Mikro Systems produced the custom collimator for this camera. The polymer-tungsten collimator is fundamentally a screen, or grid, a crucial, ray-focusing component of the gamma imaging device. The full system was designed by Dr. Stanley Majewski of Thomas Jefferson Lab National Accelerator Facility and UVA researcher Mark B. Williams, PhD, associate professor of radiology, biomedical engineering and physics. The camera was used on 20 surgical patients over a six month period by a team of physicians led by Dr. Craig Slingluff, nationally known clinician and researcher in the field of melanoma.
In sentinel lymph node biopsy, a mildly radioactive substance is injected in the area of the malignant tumor; it flows and collects in the nearest lymph node (or nodes), providing an accurate indication of the path that cancer cells would also take. The nodes are removed and examined to determine if the cancer has already begun to spread. Identifying and biopsying “sentinel” nodes in this manner eliminates the need to remove excess nodes and the attendant side effects. The mobile camera was used in these trials as a supplement to a standard fixed gamma camera, used prior to surgery to provide the doctors with a static map of sentinel nodes.
“The mobile gamma camera gave us an interactive, real-time map,” said surgery resident Lynn Dengel, a member of Slingluff’s team. “In several instances it provided us with more information than originally expected.” These included several cases in which the camera identified additional nodes requiring extraction after the planned surgery was completed; and several instances where the mobile camera was able to differentiate what appeared as a single node to the fixed camera into several smaller nodes, thus making the surgery more efficient and precise.
Previous collimators used in such applications, said Mikro Systems project manager Jill Klinger, were made out of lead, which is very soft and damages easily — “plus, the precision of the cells is not as good, so the images were quite poor and not up to the surgeons’ standards,” she said.

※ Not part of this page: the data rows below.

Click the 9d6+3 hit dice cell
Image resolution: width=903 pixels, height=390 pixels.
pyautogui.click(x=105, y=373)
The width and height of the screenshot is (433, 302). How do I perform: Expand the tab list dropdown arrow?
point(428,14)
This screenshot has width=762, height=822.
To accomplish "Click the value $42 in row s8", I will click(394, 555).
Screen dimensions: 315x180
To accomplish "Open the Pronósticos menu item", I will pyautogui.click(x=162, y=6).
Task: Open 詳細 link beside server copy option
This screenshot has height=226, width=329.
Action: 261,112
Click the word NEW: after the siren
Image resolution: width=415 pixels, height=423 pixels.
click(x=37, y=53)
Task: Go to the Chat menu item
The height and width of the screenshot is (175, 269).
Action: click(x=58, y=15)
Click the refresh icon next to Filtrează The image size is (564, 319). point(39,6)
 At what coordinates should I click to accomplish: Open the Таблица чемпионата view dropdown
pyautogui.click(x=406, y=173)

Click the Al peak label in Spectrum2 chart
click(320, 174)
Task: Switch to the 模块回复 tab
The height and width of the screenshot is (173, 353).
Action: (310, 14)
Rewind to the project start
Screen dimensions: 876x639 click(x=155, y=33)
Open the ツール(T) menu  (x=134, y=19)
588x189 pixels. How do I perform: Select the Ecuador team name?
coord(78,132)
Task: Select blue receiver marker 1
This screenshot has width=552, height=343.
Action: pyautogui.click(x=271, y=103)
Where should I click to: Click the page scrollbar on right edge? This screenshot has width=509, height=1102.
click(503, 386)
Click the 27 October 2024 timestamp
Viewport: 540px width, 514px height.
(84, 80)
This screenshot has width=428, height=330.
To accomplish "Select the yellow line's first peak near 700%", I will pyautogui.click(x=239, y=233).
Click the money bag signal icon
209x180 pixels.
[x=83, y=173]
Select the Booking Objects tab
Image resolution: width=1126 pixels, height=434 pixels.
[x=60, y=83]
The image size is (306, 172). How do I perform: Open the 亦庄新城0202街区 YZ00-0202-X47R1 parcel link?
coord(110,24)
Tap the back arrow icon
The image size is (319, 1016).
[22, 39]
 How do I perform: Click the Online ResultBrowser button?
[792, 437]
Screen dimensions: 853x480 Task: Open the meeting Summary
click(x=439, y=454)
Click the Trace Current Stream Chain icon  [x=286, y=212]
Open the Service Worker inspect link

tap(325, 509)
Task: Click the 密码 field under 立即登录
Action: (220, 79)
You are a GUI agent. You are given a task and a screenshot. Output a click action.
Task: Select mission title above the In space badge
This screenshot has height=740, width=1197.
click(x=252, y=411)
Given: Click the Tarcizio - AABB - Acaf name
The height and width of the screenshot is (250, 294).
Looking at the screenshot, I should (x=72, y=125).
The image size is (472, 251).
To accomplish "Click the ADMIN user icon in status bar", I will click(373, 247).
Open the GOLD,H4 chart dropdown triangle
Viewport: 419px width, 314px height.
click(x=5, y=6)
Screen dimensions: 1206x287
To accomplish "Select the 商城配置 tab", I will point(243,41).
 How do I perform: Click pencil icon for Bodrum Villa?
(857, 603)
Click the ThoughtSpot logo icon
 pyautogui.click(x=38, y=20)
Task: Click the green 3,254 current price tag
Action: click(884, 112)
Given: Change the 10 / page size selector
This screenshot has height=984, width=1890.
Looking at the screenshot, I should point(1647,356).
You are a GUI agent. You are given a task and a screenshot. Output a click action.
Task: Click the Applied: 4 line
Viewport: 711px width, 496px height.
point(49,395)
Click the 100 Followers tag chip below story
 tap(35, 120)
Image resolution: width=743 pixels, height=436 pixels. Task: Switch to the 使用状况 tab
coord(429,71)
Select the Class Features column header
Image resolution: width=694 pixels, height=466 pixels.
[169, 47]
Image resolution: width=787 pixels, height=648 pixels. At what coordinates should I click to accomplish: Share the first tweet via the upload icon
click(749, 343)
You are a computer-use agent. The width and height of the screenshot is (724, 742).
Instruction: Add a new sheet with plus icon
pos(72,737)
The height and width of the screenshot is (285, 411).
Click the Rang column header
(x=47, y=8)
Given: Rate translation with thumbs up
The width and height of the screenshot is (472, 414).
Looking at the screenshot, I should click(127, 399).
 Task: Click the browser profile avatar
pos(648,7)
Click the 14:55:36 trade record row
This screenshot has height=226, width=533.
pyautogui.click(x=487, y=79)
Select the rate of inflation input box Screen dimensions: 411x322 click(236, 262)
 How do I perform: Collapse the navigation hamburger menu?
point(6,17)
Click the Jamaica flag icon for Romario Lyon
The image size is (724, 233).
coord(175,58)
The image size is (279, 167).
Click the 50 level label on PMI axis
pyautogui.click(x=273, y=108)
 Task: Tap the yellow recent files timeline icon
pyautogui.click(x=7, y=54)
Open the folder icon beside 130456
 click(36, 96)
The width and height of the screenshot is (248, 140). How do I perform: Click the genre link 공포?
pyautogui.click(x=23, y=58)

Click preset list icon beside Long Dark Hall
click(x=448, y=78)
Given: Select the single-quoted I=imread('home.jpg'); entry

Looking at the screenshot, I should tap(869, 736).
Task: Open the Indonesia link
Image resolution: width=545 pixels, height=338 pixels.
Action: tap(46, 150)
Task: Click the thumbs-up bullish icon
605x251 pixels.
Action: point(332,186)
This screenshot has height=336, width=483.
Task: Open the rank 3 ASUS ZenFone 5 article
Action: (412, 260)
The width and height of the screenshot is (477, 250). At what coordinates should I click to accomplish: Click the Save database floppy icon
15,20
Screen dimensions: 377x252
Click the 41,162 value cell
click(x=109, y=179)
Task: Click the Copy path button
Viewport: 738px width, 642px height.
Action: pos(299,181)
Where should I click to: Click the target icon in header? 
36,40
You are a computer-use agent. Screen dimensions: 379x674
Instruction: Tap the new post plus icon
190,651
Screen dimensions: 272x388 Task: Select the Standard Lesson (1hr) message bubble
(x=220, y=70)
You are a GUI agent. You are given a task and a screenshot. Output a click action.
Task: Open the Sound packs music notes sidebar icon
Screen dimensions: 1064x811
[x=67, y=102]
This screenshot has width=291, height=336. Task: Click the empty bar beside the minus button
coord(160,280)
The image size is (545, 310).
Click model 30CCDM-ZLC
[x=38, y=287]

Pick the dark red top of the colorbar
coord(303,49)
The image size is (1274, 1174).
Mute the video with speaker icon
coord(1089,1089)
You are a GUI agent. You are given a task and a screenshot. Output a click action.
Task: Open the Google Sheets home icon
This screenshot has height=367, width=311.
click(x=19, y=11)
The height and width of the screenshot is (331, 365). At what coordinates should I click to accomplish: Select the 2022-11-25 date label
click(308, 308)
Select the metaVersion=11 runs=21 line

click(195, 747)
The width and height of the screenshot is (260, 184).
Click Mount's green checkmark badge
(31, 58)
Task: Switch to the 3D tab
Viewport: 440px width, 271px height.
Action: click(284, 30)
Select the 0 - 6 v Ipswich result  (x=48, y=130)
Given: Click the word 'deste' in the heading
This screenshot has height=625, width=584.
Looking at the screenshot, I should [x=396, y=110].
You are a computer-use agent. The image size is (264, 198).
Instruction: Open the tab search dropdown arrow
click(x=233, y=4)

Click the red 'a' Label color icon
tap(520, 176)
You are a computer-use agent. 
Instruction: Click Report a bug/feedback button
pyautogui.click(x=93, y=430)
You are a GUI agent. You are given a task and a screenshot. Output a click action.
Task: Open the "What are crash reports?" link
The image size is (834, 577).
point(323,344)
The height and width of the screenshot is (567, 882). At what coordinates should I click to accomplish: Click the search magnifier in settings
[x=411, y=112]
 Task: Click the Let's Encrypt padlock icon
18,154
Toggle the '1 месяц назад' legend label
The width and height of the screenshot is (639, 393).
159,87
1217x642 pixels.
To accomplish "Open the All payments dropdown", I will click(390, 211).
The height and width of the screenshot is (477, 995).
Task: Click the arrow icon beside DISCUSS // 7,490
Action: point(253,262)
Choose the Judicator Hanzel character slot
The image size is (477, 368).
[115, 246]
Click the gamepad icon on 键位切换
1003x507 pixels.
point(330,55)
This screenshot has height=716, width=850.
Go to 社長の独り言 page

Mikro Systems’ patented TOMOSM process, she added, “enabled us to create the different cell geometry required, and thus get higher efficiency — and better images.”
Mikro Systems, which has worked on previous projects with Jefferson Lab and with UVA’s Williams, has a “unique ability” to build such novel, tailor-made parts “which are integrated with devices such as these gamma ray detectors,” says Williams. “They’re flexible enough that when we said we needed a collimator that has exactly these specifications, they just went ahead and built it, and they did it fast. It would’ve been ridiculously expensive coming from any of the big collimator makers — if they could’ve done it at all, considering how long it would’ve taken for tooling.”
Mikro Systems did it quickly and relatively inexpensively, Williams said, echoing what more than a few Mikro Systems clients identify as a principal benefit of doing business with the growing company. Because of these benefits, Mikro’s TOMOSM technology is also being applied to make similar grids for use in airport baggage scanner systems used for Homeland Security as well as in computed tomography (CT) imaging systems for medical diagnostics.